REVIEW: Hands and Knees :: Wholesome

Hands and Knees :: Wholesome ~ Self Released ~ Boston, MA ~ January 18th, 2011
Available in 12" vinyl and limited screen print 12" vinyl

Hands and Knees :: "Sitting at the Piano Disappearing"

The classical guitar on the cover may be a bit misleading. Hands and Knees' new album Wholesome is a catchy, dance-friendly onslaught of garage-pop that also has depth and inventiveness both lyrically and musically. It's a style that inspires multiple listens. The addictive toe tapping tunes get you jumping around quickly and later you're struck with evocative and loaded images.
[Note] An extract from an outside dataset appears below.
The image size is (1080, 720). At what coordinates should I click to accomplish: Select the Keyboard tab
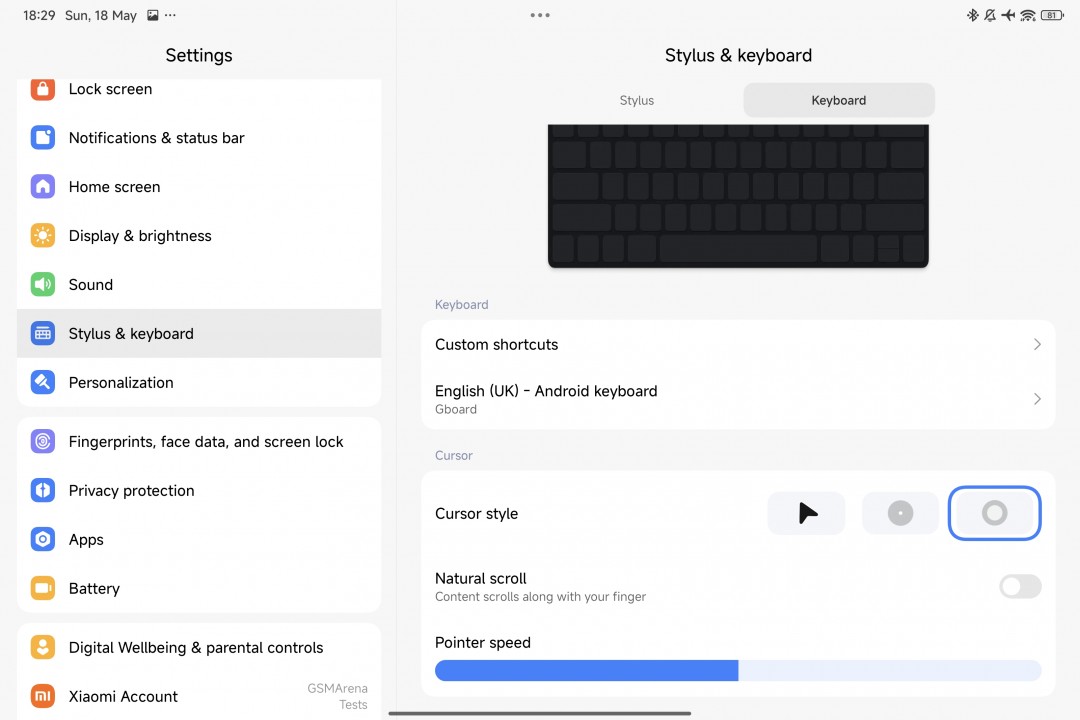coord(838,101)
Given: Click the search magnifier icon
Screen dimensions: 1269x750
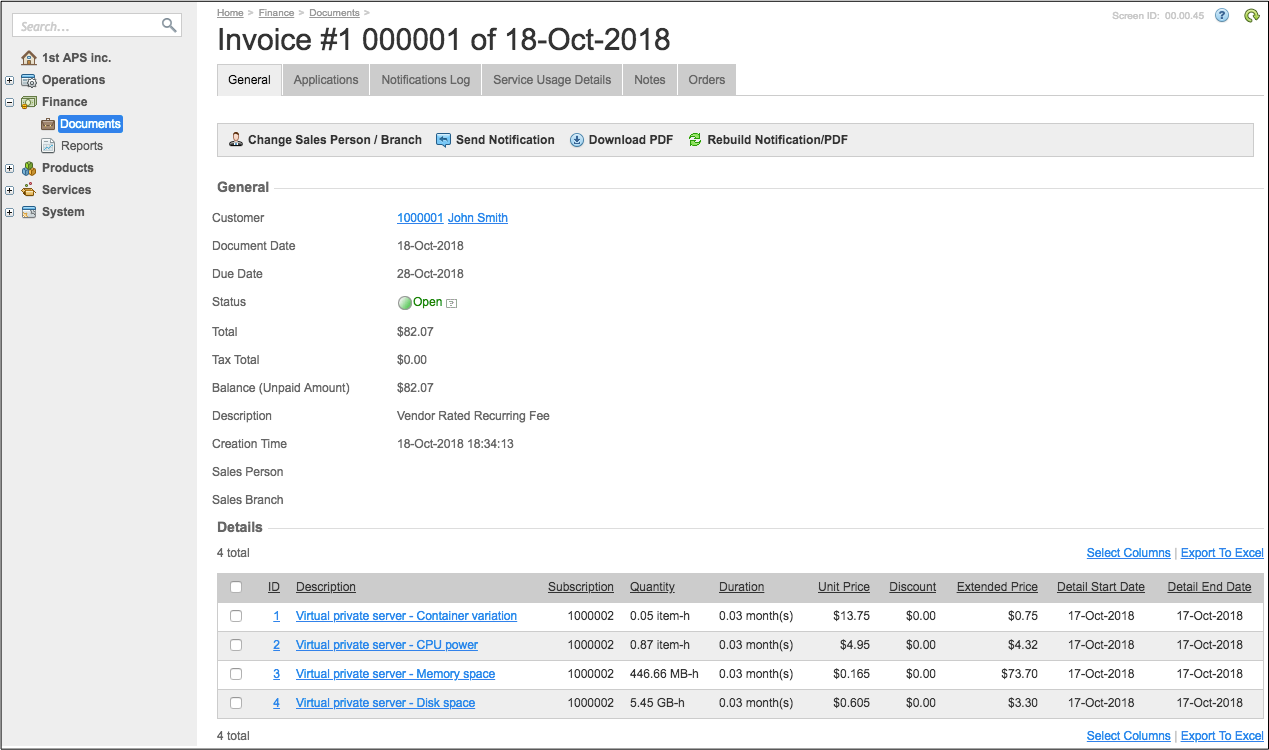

On Wholesome it materializes in a few titles, such as "Throw Me from the Bridge of Flowers" and "Sitting at the Piano Disappearing," two standout tracks. Such surprises are strewn throughout and its refreshing to see a garage rock band give a damn about poetics.

2009's Et Tu, Fluffy? saw the band introducing a more forceful and ear-grabbing sound than their melodic self-titled debut, and it was rewarding. Wholesome maintains this strength, while at the same time exploring uncharted territory. Singer Joe O'Brien expressed his interest in making each song it's own adventure. In an interview with the Boston Globe he said, "I went through a year as a kid where I listened to Jimi Hendrix’s Are You Experienced every night before bed — not just that I loved blazing guitar solos, but I loved how every song was its own thing. The White Album is a great example of that." While every song on the record falls into the territory of rock and roll, each one find space to meander.

Boston bands like Hands and Knees have been playing so many noisy, low production basement shows with songs like "Dancing on Your Tears" that they have a right to change the term garage rock to basement rock. Other songs blend styles, borrowing furious blues riffs for the dark and feverous "99," a little do-wop swagger for "Close Your Eyes," and punk rock fury with "The Ballad of Cottonball Johnny." The acoustic makes unconventional appearances throughout (like the aforementioned "Cottonball Johnny"), but it does get a chance to hold its own for the bouncing folk "The Moonlight is Wicked" from a working man "whistling like a foolish old man." One could even consider the playful "Fieldtrip!" to be a foray into children's music.

The song "Feather Fly" is an acapella, snapping solo for the group's female vocalist, Carina Kelly. In a live session with Bands in Boston back in 2009, the group did a hilarious bluesy rendition of a Missy Elliott song. They incorporated this interest very tactfully on the new album, without it being tacky. Kelly's vocal presence is another thing that makes the group stand out. Each of O'Brien's growls and shrieks are punctuated by the melodic croons of Kelly. She even takes the helm to solo quite a bit on Wholesome. 

If nothing else, simply how fun the band is makes it worth listening. Wholesome is available in two different limited editions of vinyl on the group's bandcamp. Their album release show is January 27th at Great Scott in Allston, MA with  Doomstar, the Needy Visions and Fedavees. Every band on this bill is a favorite and it promises to be a riotous time.